In a large saucepan place the dried chilis inside and add water until the chilis are just covered. Bring to a boil and then lower to a simmer. Cover with a lid and let the chilis cook for 1 hour. While the chilis are cooking prepare a sheet pan with a few sheets of paper towel (to absorb water) on top. Once the chilis have cooked remove them from the saucepan and place them on sheet pan to dry. We want to absorb as much excess water as we can. Let them rest for about 30 minutes.
Set your oven on to broil HIGH or 400F. While the chilis dry, place the quartered onions on another cookie sheet lined with tin foil. Add the crushed (but still whole) garlic as well as the tomatoes (cut them in half place them face down). We want to roast these veggies so get them nice and brown - even blistered.

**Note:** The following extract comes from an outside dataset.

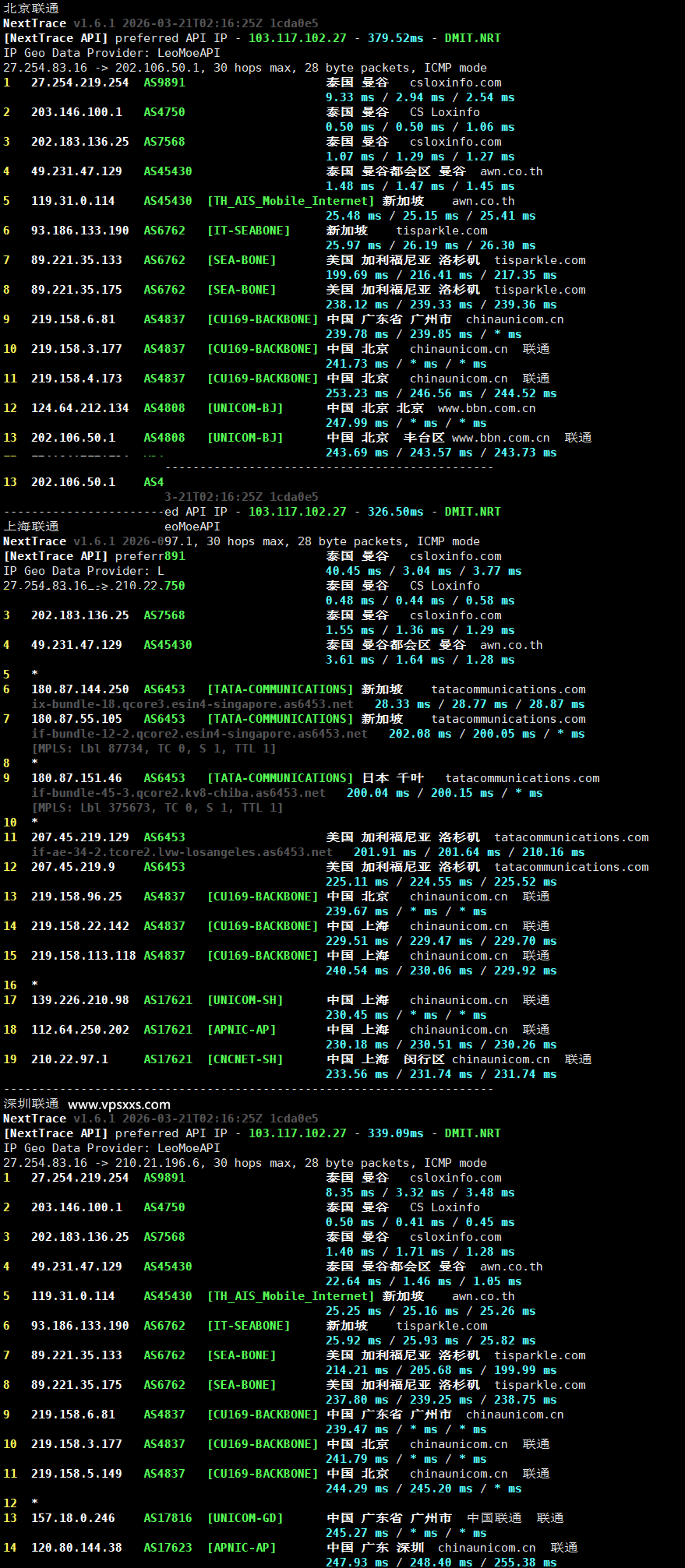Click the MPLS label 87734 line
The height and width of the screenshot is (1568, 685).
pyautogui.click(x=154, y=749)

We do not want them burnt. Depending on your oven temperature this can take anywhere from 15 - 30 minutes.
At this point you want to de-seed the chilis. This is where the heat comes from and we don't want the mole to be too spicy. Refer to the post to see how this is done. Place the de-seeded chilis as well as the charred veggies into a blender and set aside.

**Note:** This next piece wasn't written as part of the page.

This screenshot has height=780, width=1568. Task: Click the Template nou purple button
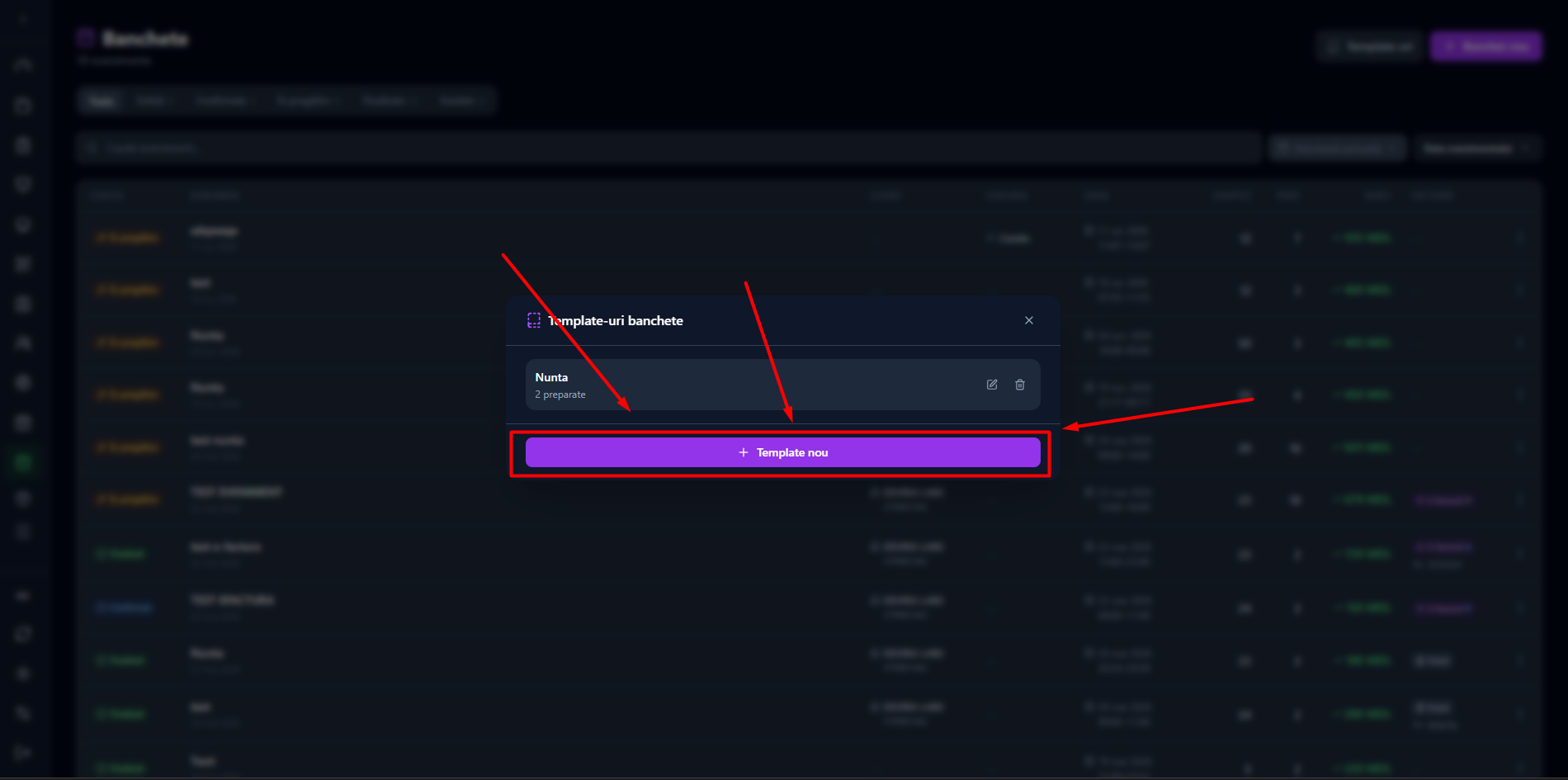pos(782,452)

In a small saucepan, heat up one tablespoon of olive oil on medium heat. Add the raisins and stir for a minute before bringing it to low heat. Stir constantly allowing the raisins to swell up. This should only take a few minutes. Set aside to cool for a few moments before adding it to the blender.

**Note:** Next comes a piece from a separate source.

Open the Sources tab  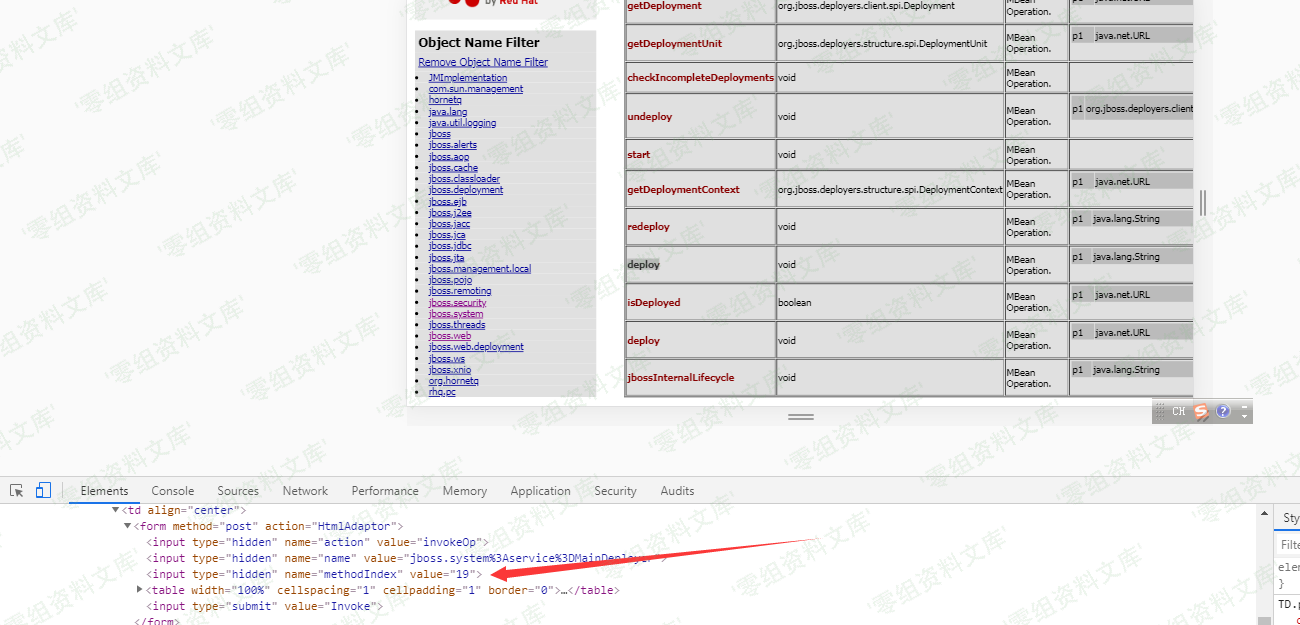238,491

To the blender, add the nuts, sugar and all the dried spices. Use a spatula to give the mixture a quick stir. Add the espresso, coffee extract and broth. Pulse the mixture until it is nice and blended. You may need to use you spatula to incorporate the ingredients in between pulses. Add the chocolate. Taste and adjust for salt or more chocolate. See post for more details on flavour profile.
Plug in your slow cooker and add the chicken breast inside. Sprinkle with salt and pepper. From here you will add ONLY half the mole mixture. The other half can be frozen in a freezer safe container for 3 months.
Cover and cook on low for 8 hours or on high for 4-6 hours. You can stir the mixture halfway through to ensure an even coating. Once the chicken is cooked, place the chicken on a cutting board and shred it.
Place large frying pan on medium high heat and place the chicken along with the mole sauce that is in the slow cooker inside. Heat the mole and chicken together so that the sauce becomes further embedded into the chicken. Whatever left over sauce can be used to coat the tacos. However I like adding all the sauce to the chicken and cooking it until it dries up.
To assemble, place a bit of the chicken on a tortilla and top with queso fresco and lime coleslaw. Buen aprevecho!
* you can also use peanuts if you'd like!
** if you do not have an espresso machine you can also use 3 tbsp coffee extract or 1 tbsp coffee liqueur like Khalua
*** start with 1/4 cup of chocolate and increase it to 1/2 cup if you want the mole to be a bit sweeter or if you need to combat some of the tartness
*** I just use a bag of these finely sliced veggies that I get from Superstore. You can check it out here. Otherwise, use any coleslaw type veggies just make sure they are thinly sliced!